Two kinda dumb questions about tonal languages

So I’m watching a Thai movie at the Seattle film festival last night. The main character is deaf – not partially impaired, stone deaf. It becomes clear pretty quickly that he can’t really read lips, that with effort he can puzzle out a few words here and there, but in general he has to communicate with gestures and writing.

That got me to wondering: Is it possible to read lips with a tonal language? Different words may have the same consonant and vowel in Western writing, but different inflections; whether your tone is rising or falling on a given syllable changes its meaning. If you can’t hear the changing tone, all you can see is the lips going “b” and then the mouth forming “eye,” or whatever, then does that mean lipreading is impossible? Or is it just more subtle, where the lipreader learns to also read the muscular shifts under the jawline as well?

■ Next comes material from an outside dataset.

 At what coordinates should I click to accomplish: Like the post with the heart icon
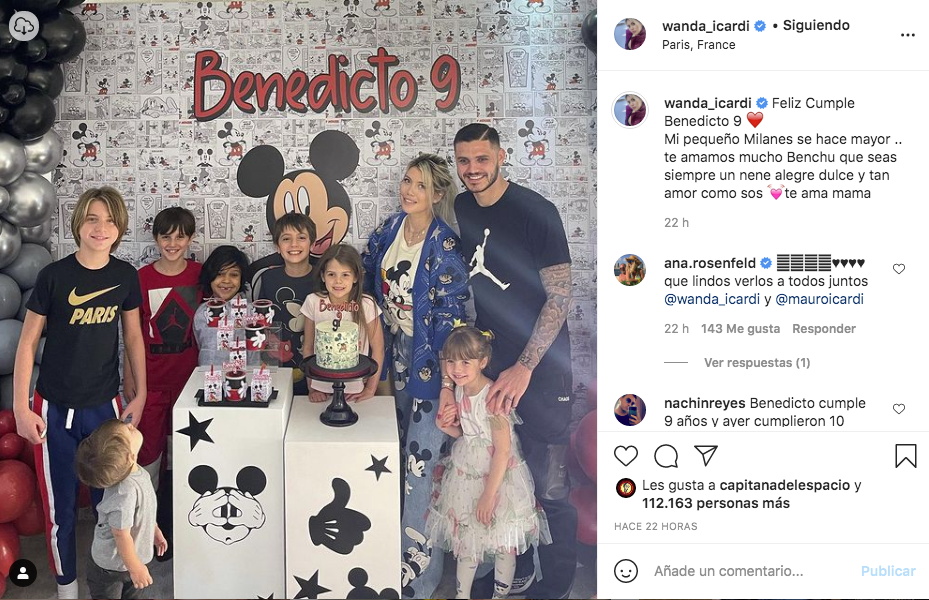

Along the same lines, what about whispering? If you can’t use the voice, if you’re just “breath-talking” (for lack of a better word), how comprehensible is the language?

(Yeah, I know, kinda dumb questions. But like I said, I was wondering, and if we didn’t have dumb questions, this board’s traffic would be cut in half. ;))

Just wondering: Is there no response because nobody knows, or because the question is – ahem :slight_smile: – painfully stupid?

Now I’m even more curious than I was before.

On the contrary, it is a very intelligent question. One so well phrased it is virtually impossible to try to B.S. one’s way through. That’s why no responses.

Now in mild response to your question. I knew a deaf man while I was in the Western Pacific on the island of Yap. He seemed to communicate well in Yapese, which is also a tonal language (he used to joke with me that I was the only man he knew who spoke the language worse than he).

I, of course, while knowing him for the better part of two years was never intelligent enough to think about the concept you raised after seeing (probably a very poor) a single Thai movie.

TV

Agreed. I don’t know the answer, but it’s not a dumb question. I once had a similar question about how people sing in tonal languages. A Chinese coworker told me that they rely a lot on context to understand song lyrics because the tonality does tend to get messed up.

I would guess that lip readers use context a lot in all languages - how do you tell the difference between a “b” and “p”?

According to this collumn of Cecil’s, even if you can hear the tone, there are an average of 17 meanings for each sylable! Imagine how hard it would be to decipher if you couldn’t hear the tone, and could’t distinguish “b” from “p”, etc.

(OTOH, Some one here must know this first hand–I know we’ve got speakers of tonal languages here. Don’t they ever whisper? We also have at least one very regular contributer who is hearing impaired. Handy, might you have any contacts who would know the answer personally?)

Yes, I know of people that can lip read Chinese to a reasonable degree. As to the why, Chinese generally is a di-syllabic langugage. A simple example would be the word “go”. In Chinese, there may be 20 words with that proununciation, and say maybe 5 words with that pronounciation and tone. Even if you can hear, it can be confusing. So, in Chinese, rather than say “go”, you would tack on another word or syllable and say “go out”.

In the two word or two syllable context, then it is usually pretty clear what word is used.